Obiettivo dell'esercizio: Ricopia senza modifiche le righe del listing che iniziano con quella contenente "Click the 公式ページURL input field" e proseguono fino a quella contenente "coord(156,524)", entrambe incluse.

Dati forniti:
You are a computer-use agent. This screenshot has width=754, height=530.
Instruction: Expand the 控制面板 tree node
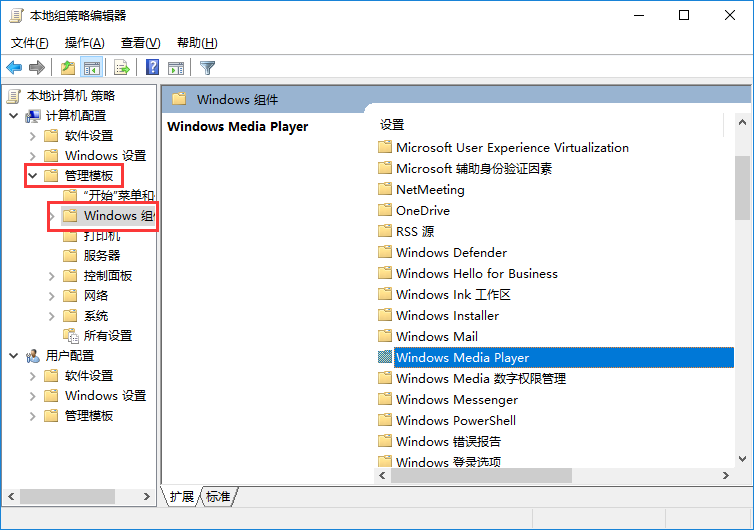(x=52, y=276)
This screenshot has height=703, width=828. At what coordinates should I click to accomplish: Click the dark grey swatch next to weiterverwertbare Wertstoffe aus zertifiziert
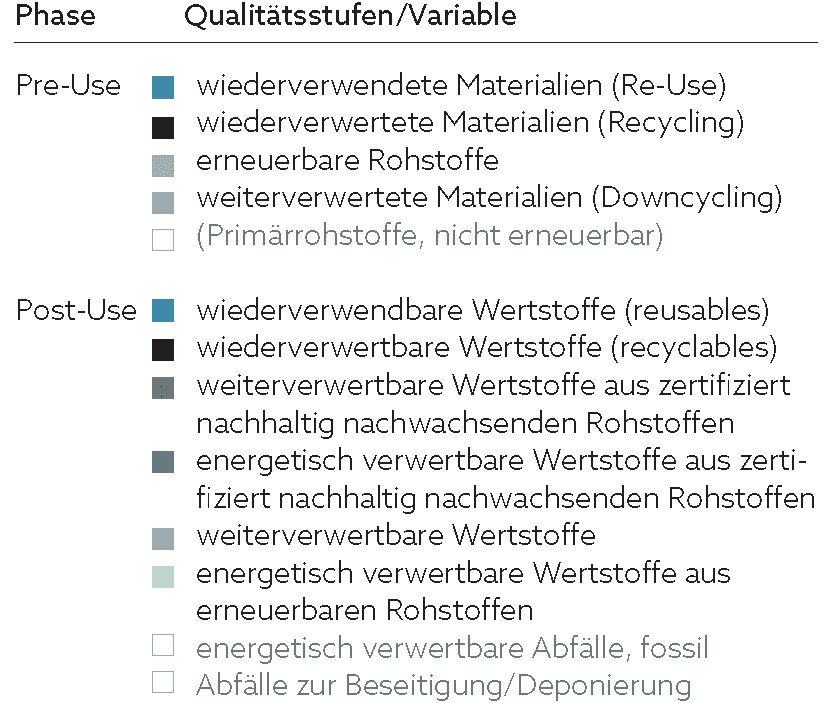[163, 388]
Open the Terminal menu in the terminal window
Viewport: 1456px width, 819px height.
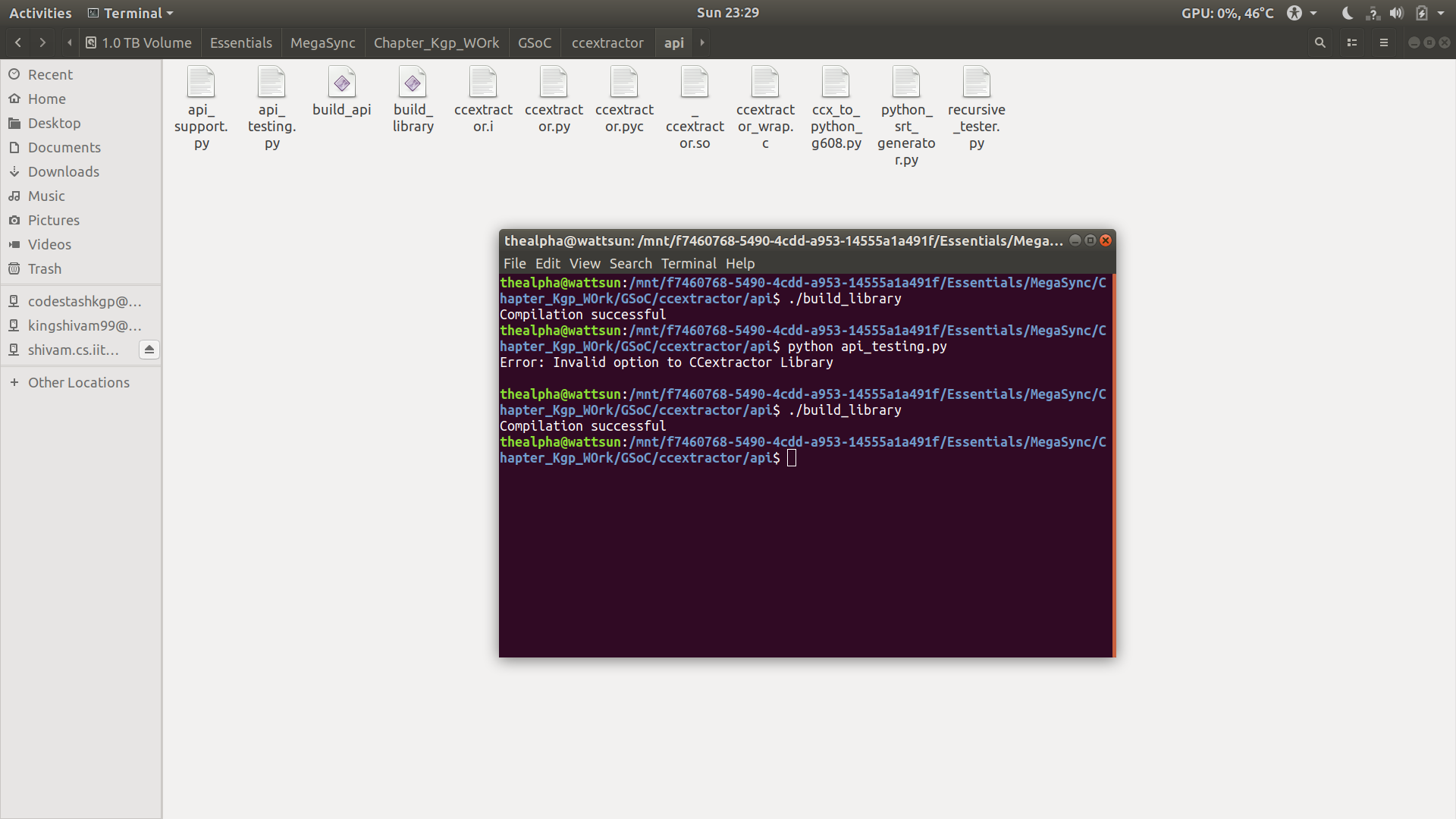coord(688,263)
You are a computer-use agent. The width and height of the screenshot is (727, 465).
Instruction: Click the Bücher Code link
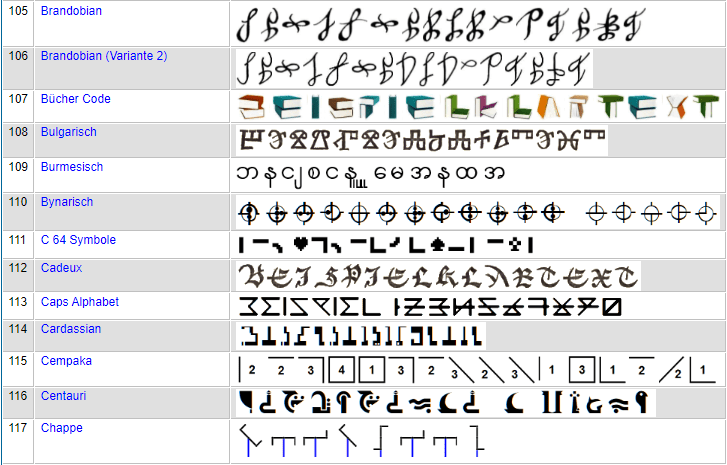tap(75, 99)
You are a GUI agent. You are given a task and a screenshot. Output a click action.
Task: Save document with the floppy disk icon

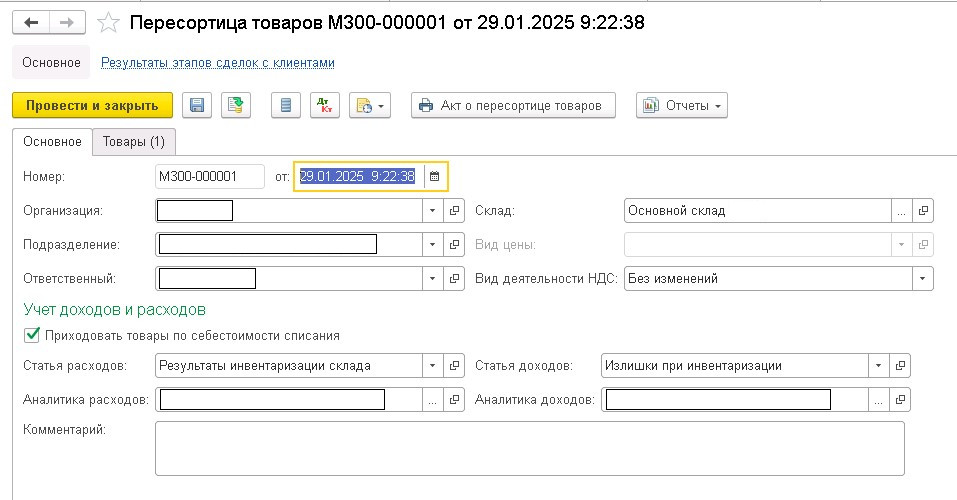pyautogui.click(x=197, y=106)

--

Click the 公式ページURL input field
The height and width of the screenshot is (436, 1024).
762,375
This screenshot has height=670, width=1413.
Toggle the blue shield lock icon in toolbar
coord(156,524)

Risposta:
Click the 公式ページURL input field
The height and width of the screenshot is (436, 1024).
762,375
This screenshot has height=670, width=1413.
Toggle the blue shield lock icon in toolbar
coord(156,524)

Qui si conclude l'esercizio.